Brody, his ears ringing, yelled, “Lay down some suppressive fire and pull back.” Eric darted towards the drop-off to see if he could help Steve, but Brody grabbed his arm, yanking him to a halt as he said, “The guys down there will get to him first. We’ve got to get out of here before we get hit by any more grenades.”

As they hauled Chase to his feet, a sudden memory made him shake his head and pull free. “No, we have to get the bastard in the mineshaft, now. He’s insane, when he was torturing me, I felt him get hard, he’s fucking sick, and he’s got a trigger. He’ll use it for sure now that he’s cornered, I know he will.”
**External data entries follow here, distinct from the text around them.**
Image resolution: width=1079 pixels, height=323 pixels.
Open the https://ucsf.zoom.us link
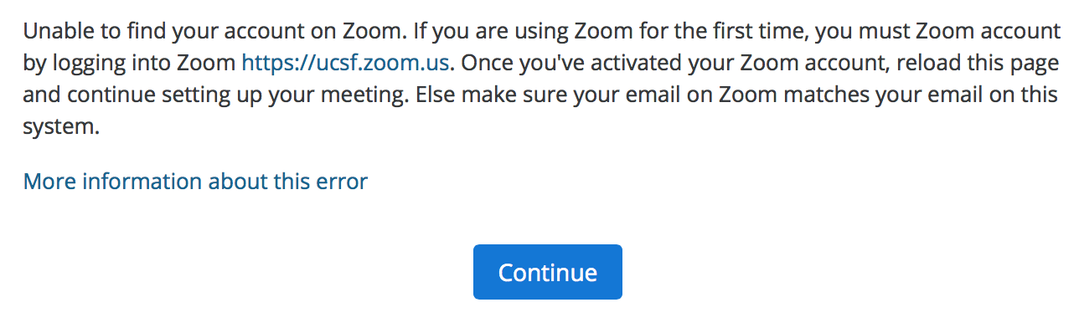347,62
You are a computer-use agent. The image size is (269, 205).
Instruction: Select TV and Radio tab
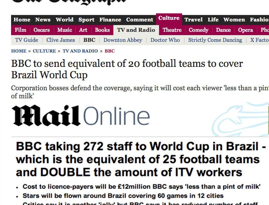136,30
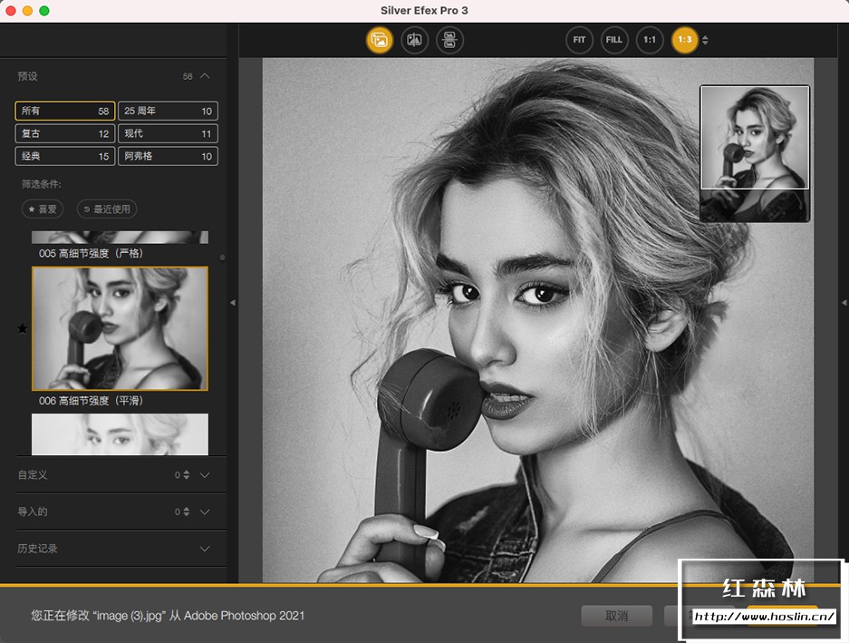Filter presets by 复古 category
This screenshot has height=643, width=849.
(x=64, y=133)
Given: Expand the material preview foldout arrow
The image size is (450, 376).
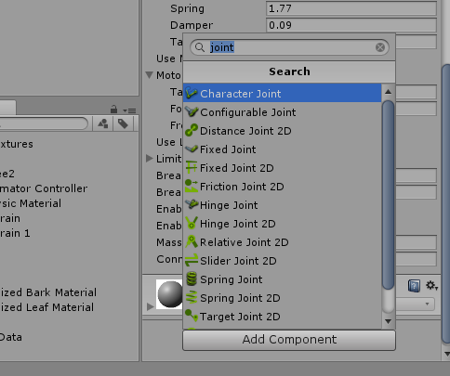Looking at the screenshot, I should (x=150, y=306).
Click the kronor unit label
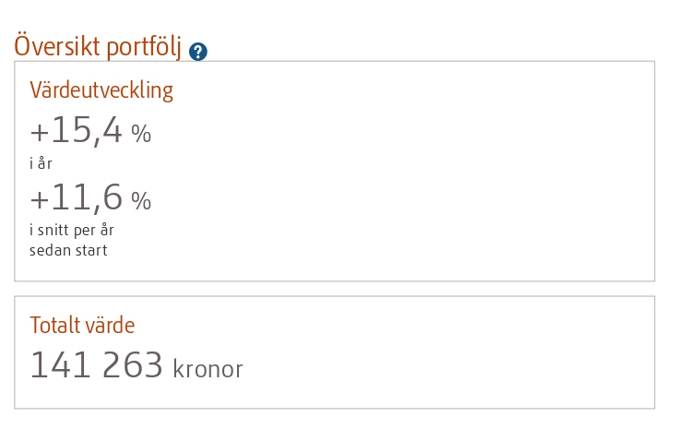The height and width of the screenshot is (429, 677). [208, 369]
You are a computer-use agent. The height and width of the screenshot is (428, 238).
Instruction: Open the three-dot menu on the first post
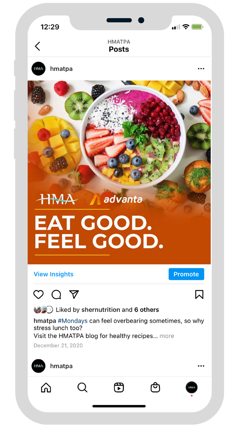pos(201,69)
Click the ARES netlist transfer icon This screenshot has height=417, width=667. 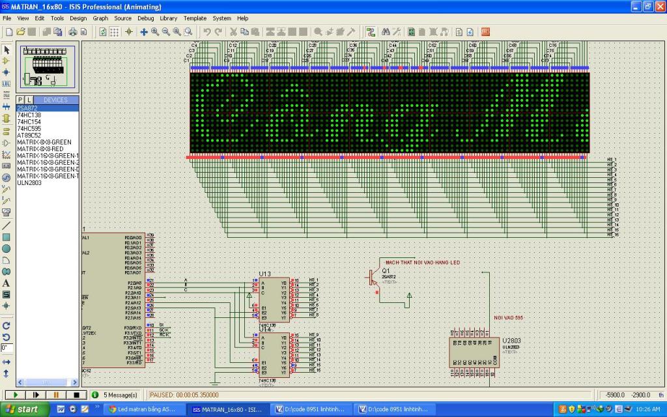pyautogui.click(x=485, y=31)
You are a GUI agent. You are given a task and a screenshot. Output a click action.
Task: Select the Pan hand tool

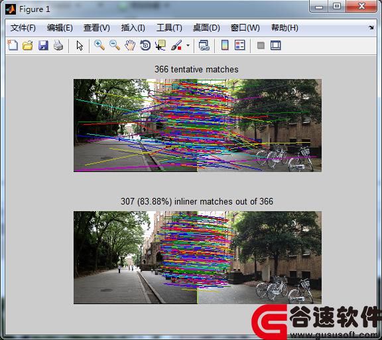(130, 45)
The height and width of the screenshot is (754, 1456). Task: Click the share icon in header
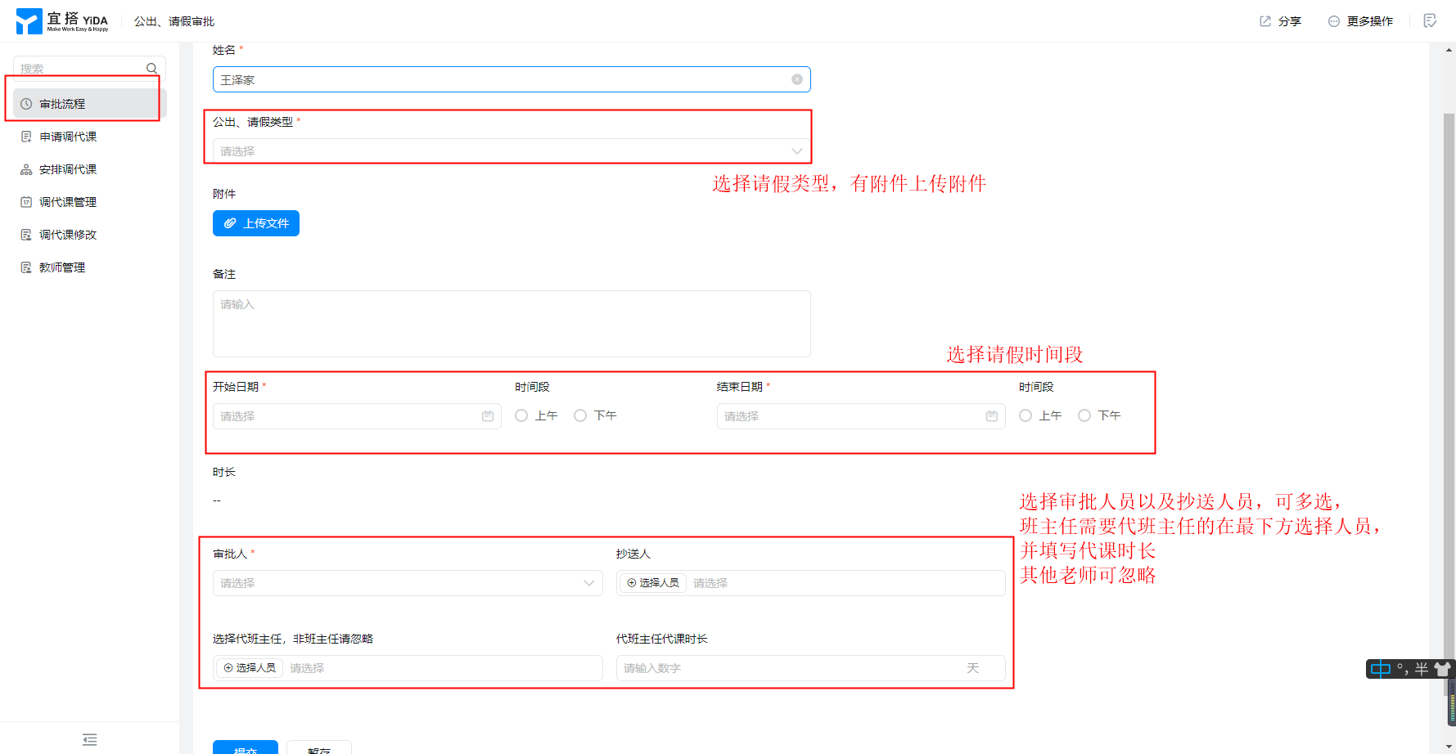tap(1265, 21)
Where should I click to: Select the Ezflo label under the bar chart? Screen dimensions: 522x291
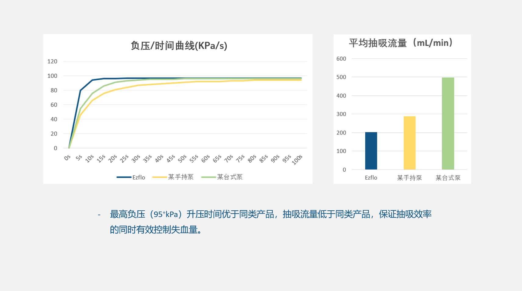click(371, 177)
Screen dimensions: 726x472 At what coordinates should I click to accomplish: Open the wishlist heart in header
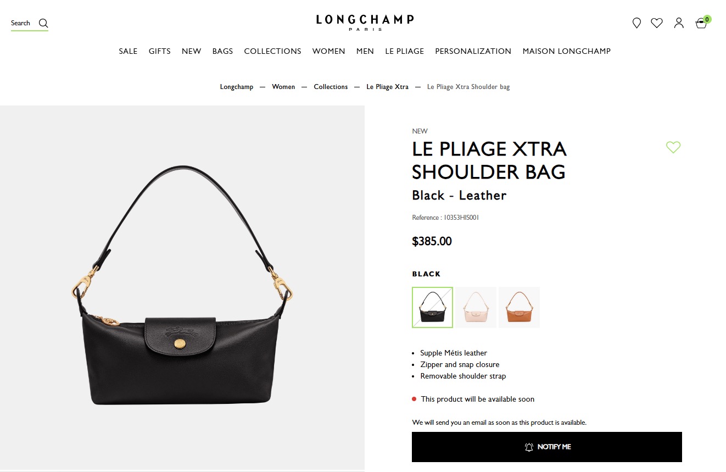coord(657,23)
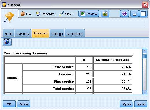Launch output in browser with globe icon
Screen dimensions: 150x110
pos(7,42)
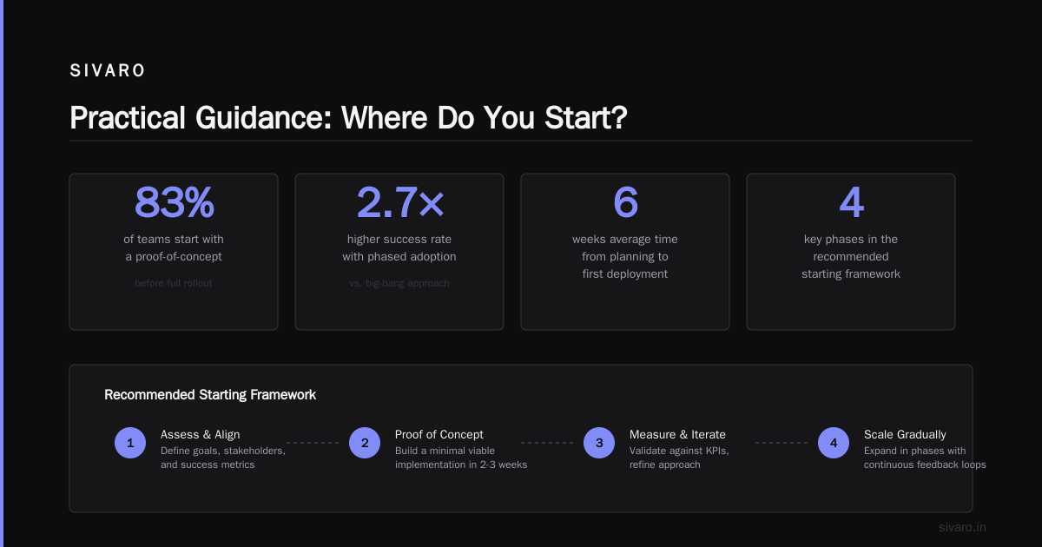Image resolution: width=1042 pixels, height=547 pixels.
Task: Click the step 2 circle icon
Action: coord(365,443)
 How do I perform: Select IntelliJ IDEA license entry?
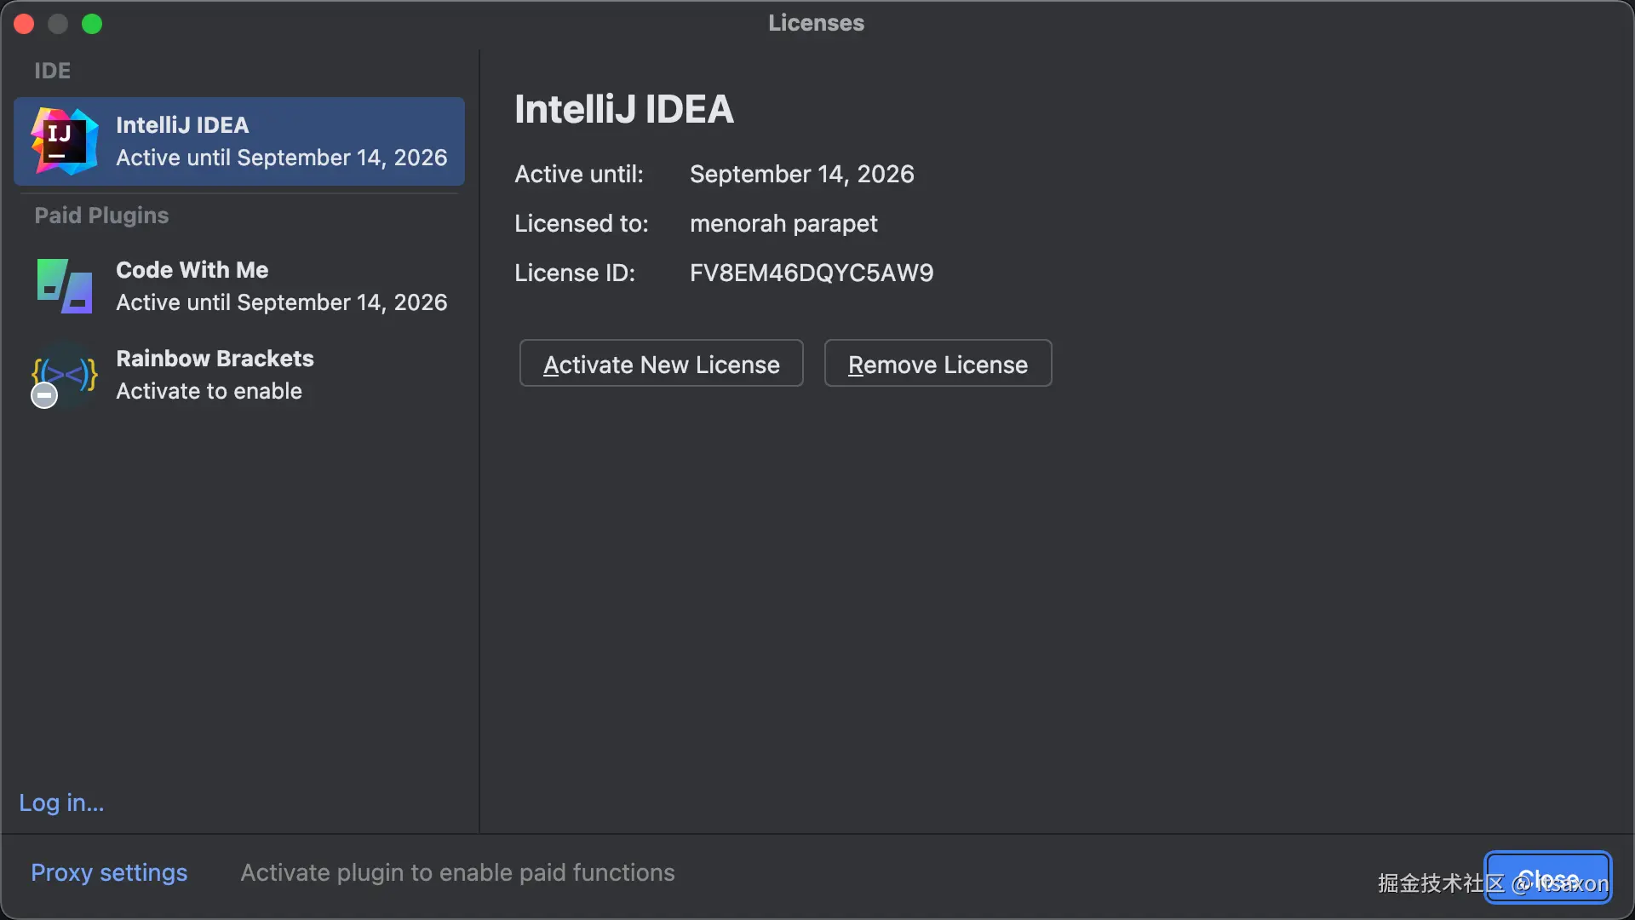pos(281,141)
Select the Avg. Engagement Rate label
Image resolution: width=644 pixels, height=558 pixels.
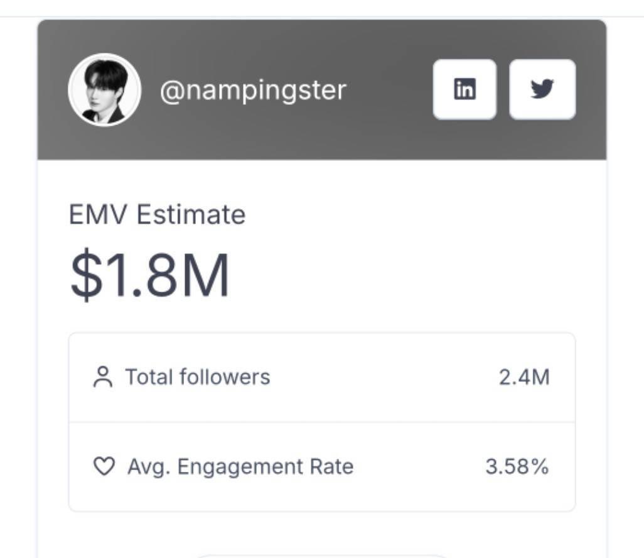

“A trigger for what?” Brody asked.

“Nukes, like the one that wiped out Toowoomba. That’s what this is all about. He and Jerry were planting nukes in cities on our tour. That trigger will take out Los Angeles and New York. It looks like some kind of cell phone. He couldn’t get a signal from inside the shaft with mine, but he did from near the entrance. If he can get out, even for a few seconds…”

“He’ll destroy both cities,” Eric finished the sentence as he spun around, shotgun at the ready, and began advancing on the tunnel with no doubt in his mind that Dimitri was capable of such an act.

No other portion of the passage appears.